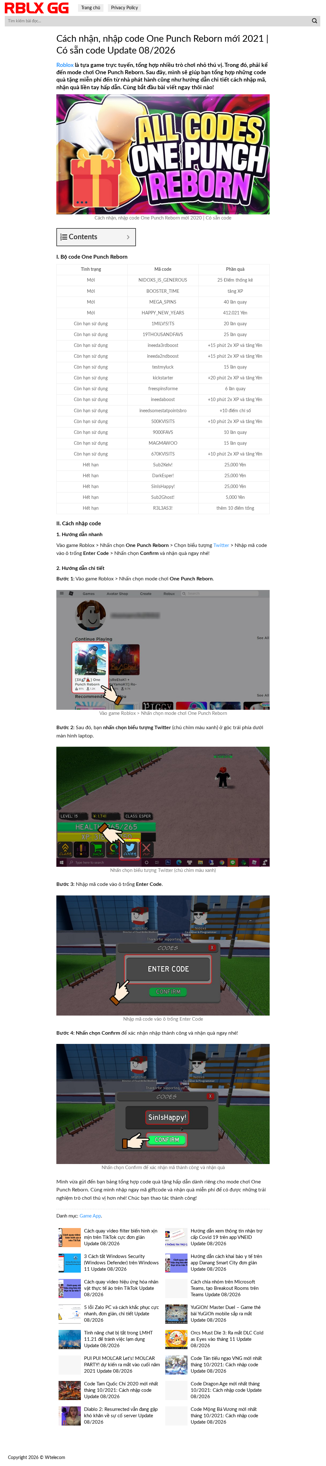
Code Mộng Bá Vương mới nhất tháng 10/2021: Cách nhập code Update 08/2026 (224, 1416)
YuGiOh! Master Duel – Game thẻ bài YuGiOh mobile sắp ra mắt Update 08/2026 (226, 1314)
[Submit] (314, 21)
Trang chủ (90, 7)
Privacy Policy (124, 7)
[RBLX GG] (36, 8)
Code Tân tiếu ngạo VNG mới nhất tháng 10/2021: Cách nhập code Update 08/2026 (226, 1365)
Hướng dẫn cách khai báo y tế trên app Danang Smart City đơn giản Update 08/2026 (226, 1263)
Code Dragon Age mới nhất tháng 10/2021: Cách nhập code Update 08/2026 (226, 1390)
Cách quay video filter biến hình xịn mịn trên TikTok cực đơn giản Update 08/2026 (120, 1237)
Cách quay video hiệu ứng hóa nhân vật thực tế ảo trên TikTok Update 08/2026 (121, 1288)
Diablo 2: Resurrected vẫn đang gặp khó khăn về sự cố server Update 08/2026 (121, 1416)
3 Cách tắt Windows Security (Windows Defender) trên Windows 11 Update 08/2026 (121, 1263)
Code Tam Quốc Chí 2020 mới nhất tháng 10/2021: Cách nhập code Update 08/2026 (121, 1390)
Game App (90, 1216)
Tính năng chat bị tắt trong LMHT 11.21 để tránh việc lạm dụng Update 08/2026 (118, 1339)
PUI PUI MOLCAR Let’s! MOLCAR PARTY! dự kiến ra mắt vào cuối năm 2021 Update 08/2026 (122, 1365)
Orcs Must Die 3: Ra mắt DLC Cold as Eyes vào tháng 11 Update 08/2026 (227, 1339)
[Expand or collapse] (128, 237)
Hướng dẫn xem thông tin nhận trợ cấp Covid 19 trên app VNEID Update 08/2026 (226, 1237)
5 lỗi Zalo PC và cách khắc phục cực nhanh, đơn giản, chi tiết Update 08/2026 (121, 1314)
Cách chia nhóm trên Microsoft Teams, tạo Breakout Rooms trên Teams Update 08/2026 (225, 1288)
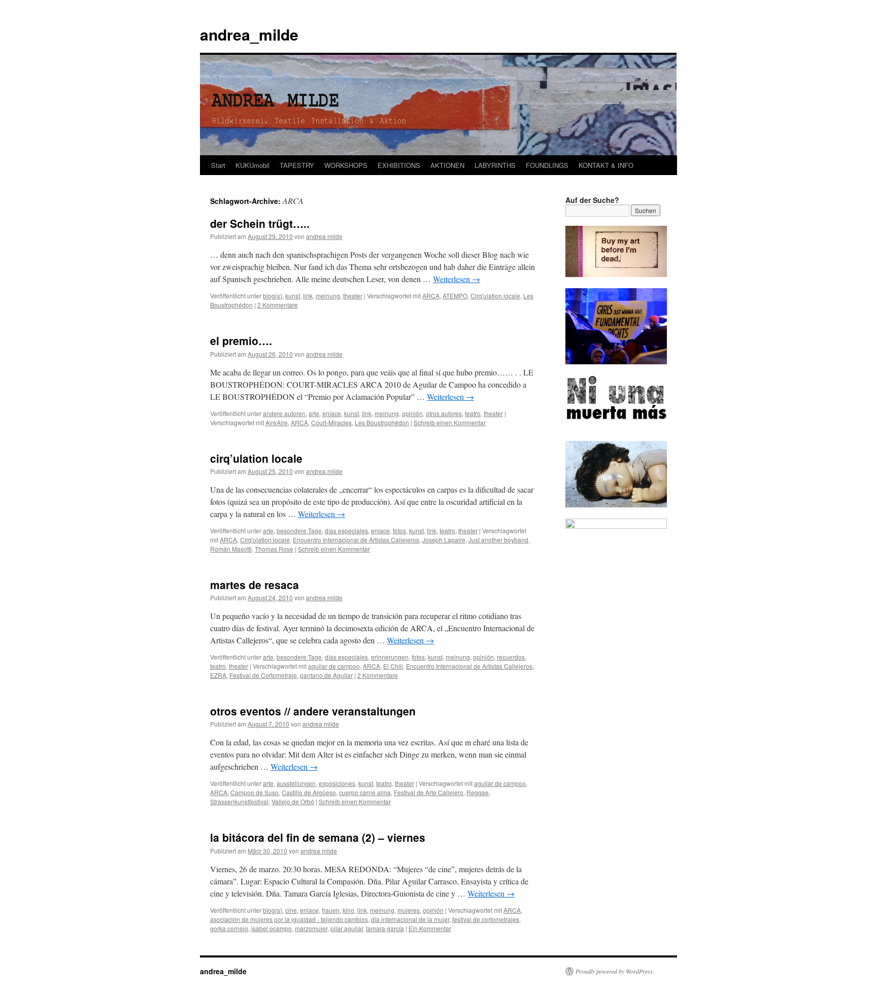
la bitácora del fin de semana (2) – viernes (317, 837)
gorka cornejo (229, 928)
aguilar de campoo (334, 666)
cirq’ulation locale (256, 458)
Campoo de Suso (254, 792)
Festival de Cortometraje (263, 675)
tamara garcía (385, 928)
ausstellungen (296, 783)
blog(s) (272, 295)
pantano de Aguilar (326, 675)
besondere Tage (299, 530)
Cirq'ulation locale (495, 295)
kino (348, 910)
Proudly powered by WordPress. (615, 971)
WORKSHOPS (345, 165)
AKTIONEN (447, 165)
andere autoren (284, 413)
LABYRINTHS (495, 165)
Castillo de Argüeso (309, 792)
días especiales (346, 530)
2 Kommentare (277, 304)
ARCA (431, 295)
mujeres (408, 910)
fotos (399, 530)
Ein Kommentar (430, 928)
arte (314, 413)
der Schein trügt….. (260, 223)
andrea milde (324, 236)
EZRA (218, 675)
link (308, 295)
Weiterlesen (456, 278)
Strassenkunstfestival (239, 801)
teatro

• [Work instructions]
Format the lines above as a numbered list, omitting the pictures and any blank lines.

• [Reply]
1. Code Mộng Bá Vương mới nhất tháng 10/2021: Cách nhập code Update 08/2026 (224, 1416)
2. YuGiOh! Master Duel – Game thẻ bài YuGiOh mobile sắp ra mắt Update 08/2026 (226, 1314)
3. [Submit] (314, 21)
4. Trang chủ (90, 7)
5. Privacy Policy (124, 7)
6. [RBLX GG] (36, 8)
7. Code Tân tiếu ngạo VNG mới nhất tháng 10/2021: Cách nhập code Update 08/2026 (226, 1365)
8. Hướng dẫn cách khai báo y tế trên app Danang Smart City đơn giản Update 08/2026 (226, 1263)
9. Code Dragon Age mới nhất tháng 10/2021: Cách nhập code Update 08/2026 (226, 1390)
10. Cách quay video filter biến hình xịn mịn trên TikTok cực đơn giản Update 08/2026 (120, 1237)
11. Cách quay video hiệu ứng hóa nhân vật thực tế ảo trên TikTok Update 08/2026 (121, 1288)
12. Diablo 2: Resurrected vẫn đang gặp khó khăn về sự cố server Update 08/2026 (121, 1416)
13. 3 Cách tắt Windows Security (Windows Defender) trên Windows 11 Update 08/2026 (121, 1263)
14. Code Tam Quốc Chí 2020 mới nhất tháng 10/2021: Cách nhập code Update 08/2026 (121, 1390)
15. Game App (90, 1216)
16. Tính năng chat bị tắt trong LMHT 11.21 để tránh việc lạm dụng Update 08/2026 (118, 1339)
17. PUI PUI MOLCAR Let’s! MOLCAR PARTY! dự kiến ra mắt vào cuối năm 2021 Update 08/2026 (122, 1365)
18. Orcs Must Die 3: Ra mắt DLC Cold as Eyes vào tháng 11 Update 08/2026 (227, 1339)
19. [Expand or collapse] (128, 237)
20. Hướng dẫn xem thông tin nhận trợ cấp Covid 19 trên app VNEID Update 08/2026 (226, 1237)
21. 5 lỗi Zalo PC và cách khắc phục cực nhanh, đơn giản, chi tiết Update 08/2026 (121, 1314)
22. Cách chia nhóm trên Microsoft Teams, tạo Breakout Rooms trên Teams Update 08/2026 (225, 1288)
23. la bitácora del fin de semana (2) – viernes (317, 837)
24. gorka cornejo (229, 928)
25. aguilar de campoo (334, 666)
26. cirq’ulation locale (256, 458)
27. Campoo de Suso (254, 792)
28. Festival de Cortometraje (263, 675)
29. tamara garcía (385, 928)
30. ausstellungen (296, 783)
31. blog(s) (272, 295)
32. pantano de Aguilar (326, 675)
33. besondere Tage (299, 530)
34. Cirq'ulation locale (495, 295)
35. kino (348, 910)
36. Proudly powered by WordPress. (615, 971)
37. WORKSHOPS (345, 165)
38. AKTIONEN (447, 165)
39. andere autoren (284, 413)
40. LABYRINTHS (495, 165)
41. Castillo de Argüeso (309, 792)
42. días especiales (346, 530)
43. 2 Kommentare (277, 304)
44. ARCA (431, 295)
45. mujeres (408, 910)
46. fotos (399, 530)
47. Ein Kommentar (430, 928)
48. arte (314, 413)
49. der Schein trügt….. (260, 223)
50. andrea milde (324, 236)
51. EZRA (218, 675)
52. link (308, 295)
53. Weiterlesen (456, 278)
54. Strassenkunstfestival (239, 801)
55. teatro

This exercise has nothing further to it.